Why I Don’t Eat in Restaurants
The Steak That Betrays You: How Seed Oils Hijack Your Food
There’s a quiet villain in the modern diet.
It’s not sugar this time (although sugar is never innocent).
It’s not carbs (those guys have their own crimes to answer for).
No — today’s culprit is far slipperier.
Literally.
We’re talking about seed oils: canola, sunflower, soybean, grapeseed, corn oil, rice bran oil… the whole industrial cocktail. The very oils your grandmother never used, your great-grandmother never heard of, and your biology never evolved to handle.
And if you think this is just another nutrition scare story, buckle up — because the truth gets spicy.
When a Steak Meets Seed Oil, Chemistry Goes to War
Imagine cooking a beautiful grass-fed steak.
You season it, you heat the pan, you place that glorious piece of protein down…
Now imagine doing the same thing, but the pan is filled with seed oil.
The steak looks the same.
It smells the same.
It tastes like you want to believe it’s the same.
But chemically?
It’s not even in the same species anymore.
Seed oils are packed with polyunsaturated fats (PUFAs) — unstable molecules that react faster than a politician in an election year. The moment you heat them, they start snapping apart like cheap fireworks.
At frying temperatures, these oils:
Oxidize
Break into aldehydes
Produce toxic lipid fragments
All of which your body has absolutely zero interest in — because it never evolved to metabolize them.
And here’s the kicker:
These toxic fragments don’t stay in the pan.
They cling to the steak.
They bind to the crust.
They soak into the surface.
They enter your mitochondria, your cells, your bloodstream…
Which means the steak you thought was “healthy and lean” transforms into something your liver looks at and says:
“Oh, fantastic. More chemical shrapnel.”
Same Steak. Different Chemistry. All Because of the Oil.
People love saying,
“A steak is a steak!”
Not if it’s cooked in industrial oil.
A grass-fed steak fried in tallow or ghee is a nutrient powerhouse.
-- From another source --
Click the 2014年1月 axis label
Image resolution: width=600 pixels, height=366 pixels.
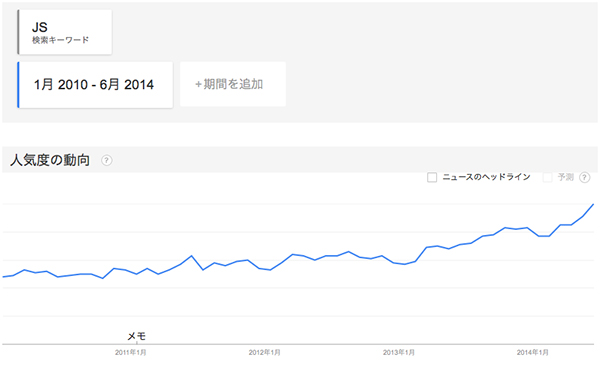pos(533,352)
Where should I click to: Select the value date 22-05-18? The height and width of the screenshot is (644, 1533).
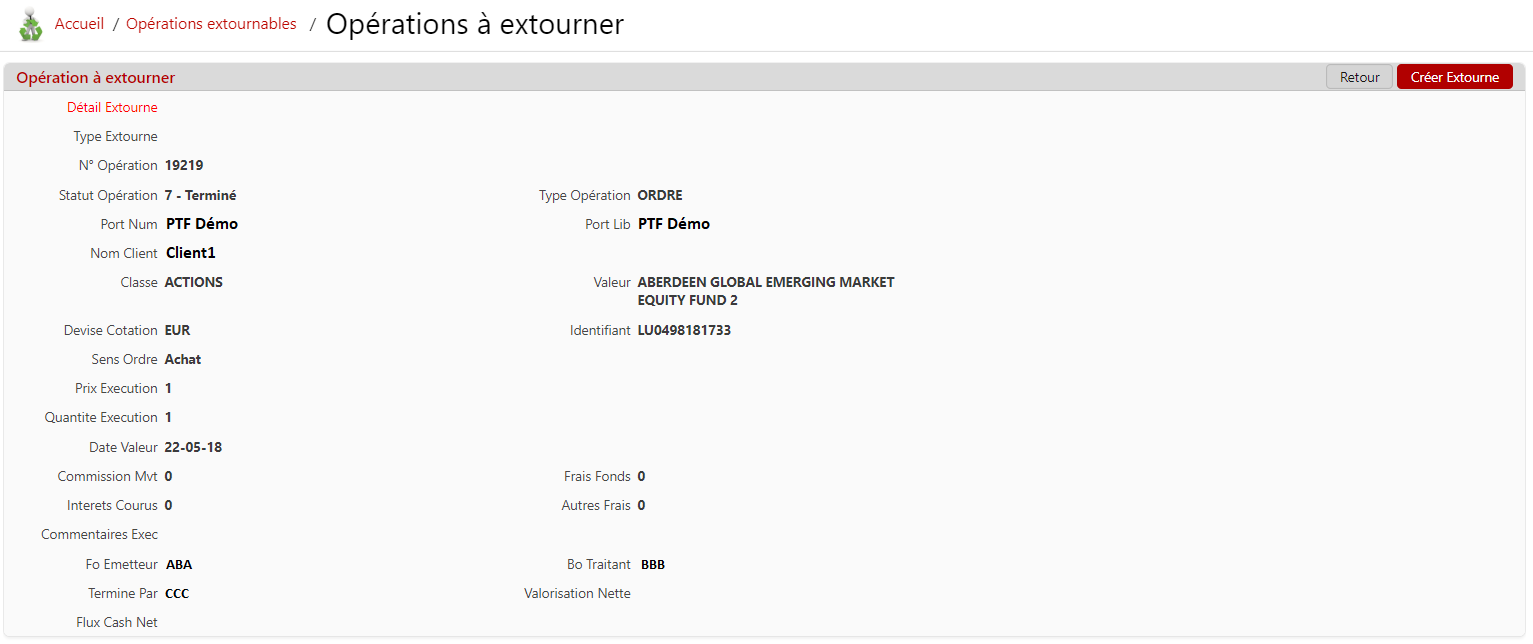coord(193,447)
The same steak fried in seed oil becomes a Trojan Horse of oxidative stress.
This isn’t exaggeration.
It’s chemistry.
So, if you care about:
inflammation
metabolic health
fat loss
mitochondrial function
longevity
feeling like a human instead of a balloon
…you need to care about what your food is cooked in.
Because the fat you cook in quite literally becomes part of you.
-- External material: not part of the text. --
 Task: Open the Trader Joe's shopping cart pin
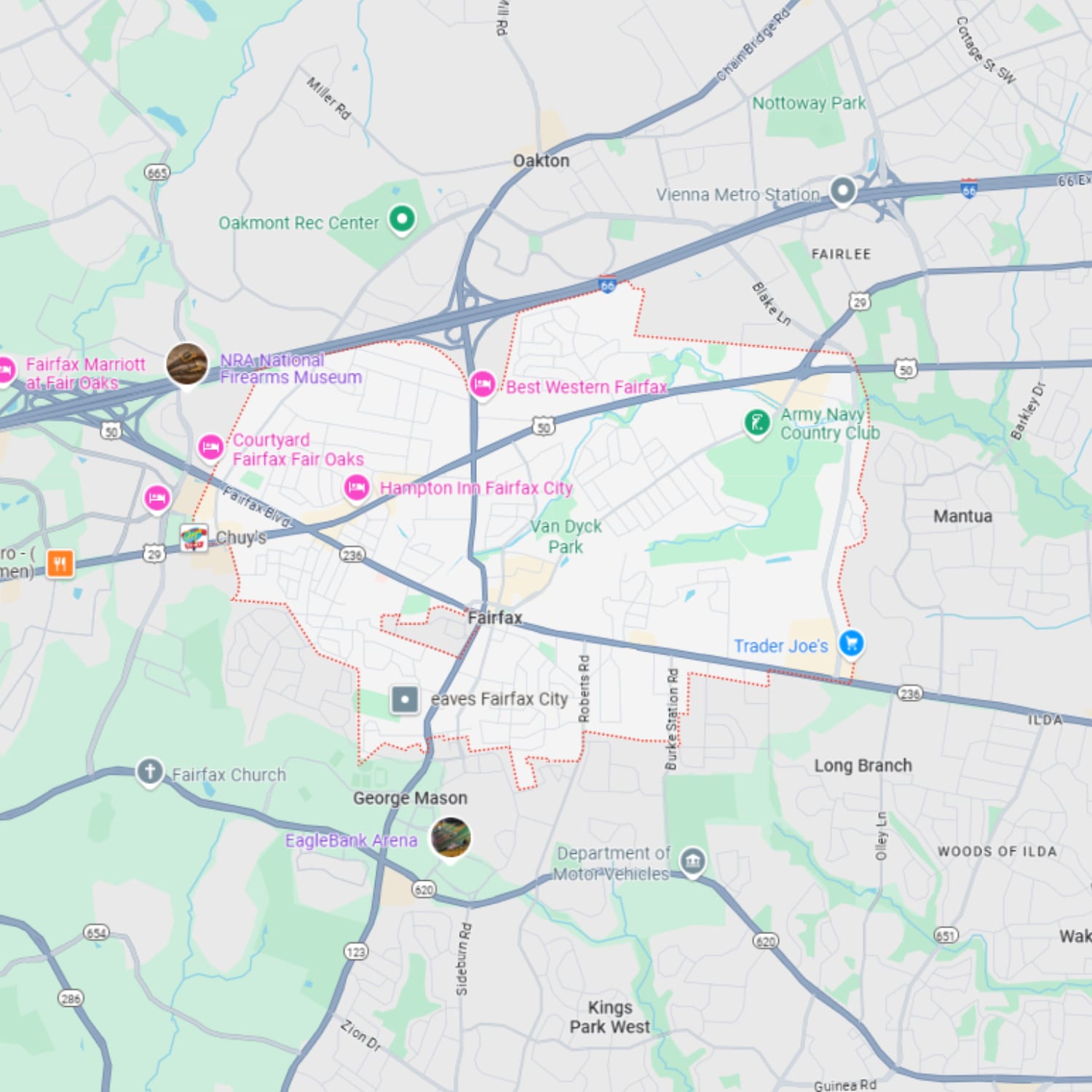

This Is Why I Don’t Eat in Restaurants
And now let’s talk about the part nobody wants to hear.
Even if a restaurant tells you:
“We only use olive oil!”
“We use healthy oils!”
“We cook clean!”
Please.
No, they don’t.
Restaurants are businesses first.
They cook for profit, not for your mitochondria.
Olive oil is too expensive for frying.
Avocado oil is even worse.
Butter burns.
Tallow is “not trendy.”
But seed oils?
Oh, those come in giant drums at a price that makes restaurant owners weep with joy.
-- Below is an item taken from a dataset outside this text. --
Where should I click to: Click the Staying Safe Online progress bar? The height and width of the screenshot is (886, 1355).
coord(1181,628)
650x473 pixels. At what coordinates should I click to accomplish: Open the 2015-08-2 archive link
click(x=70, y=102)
So even your “healthy grilled chicken,” your “clean salad dressing,” your “pan-seared salmon” — guess what they’re cooked or soaked in?
Seed oils.
Every. Single. Time.
You might skip dessert, avoid the bread basket, order the “cleanest” thing on the menu — but the damage is already in the pan before the waiter even brings the water.
That’s why I cook at home.
That’s why I tell my clients to cook at home.
And that’s why I tell everyone:
If you wouldn’t drink the oil straight from the bottle… don’t let them cook your food in it.
Use Stable Fats — Your Cells Will Thank You
The good news?
There are fats that don’t fall apart under heat.
Fats your body actually recognizes.
Fats your ancestors used for thousands of years.
Like:
Butter
Ghee
Beef tallow
Coconut oil
Duck fat
These fats stay stable, even when hot.
They don’t oxidize.
They don’t turn into chemical chaos.
They don’t sabotage your liver or hormones.
They just… cook your food.
Beautifully.
And if you don’t want to render your own tallow or make your own ghee (although it’s ridiculously easy), you can always buy clean, grass-fed versions like Hunter & Gather, who actually care about what goes into your body.
At the End of the Day…
Your food should nourish you, not undermine you.
A steak should give you protein, strength, iron — not aldehydes and oxidative stress.
Cooking with stable fats is one of the simplest, most powerful ways to protect your health, your metabolism, and your long-term vitality.
Your cells build themselves from what you eat.
Make sure you're giving them the right materials.
And maybe — just maybe — skip the restaurants unless you’re okay with a side order of rancid oil fragments.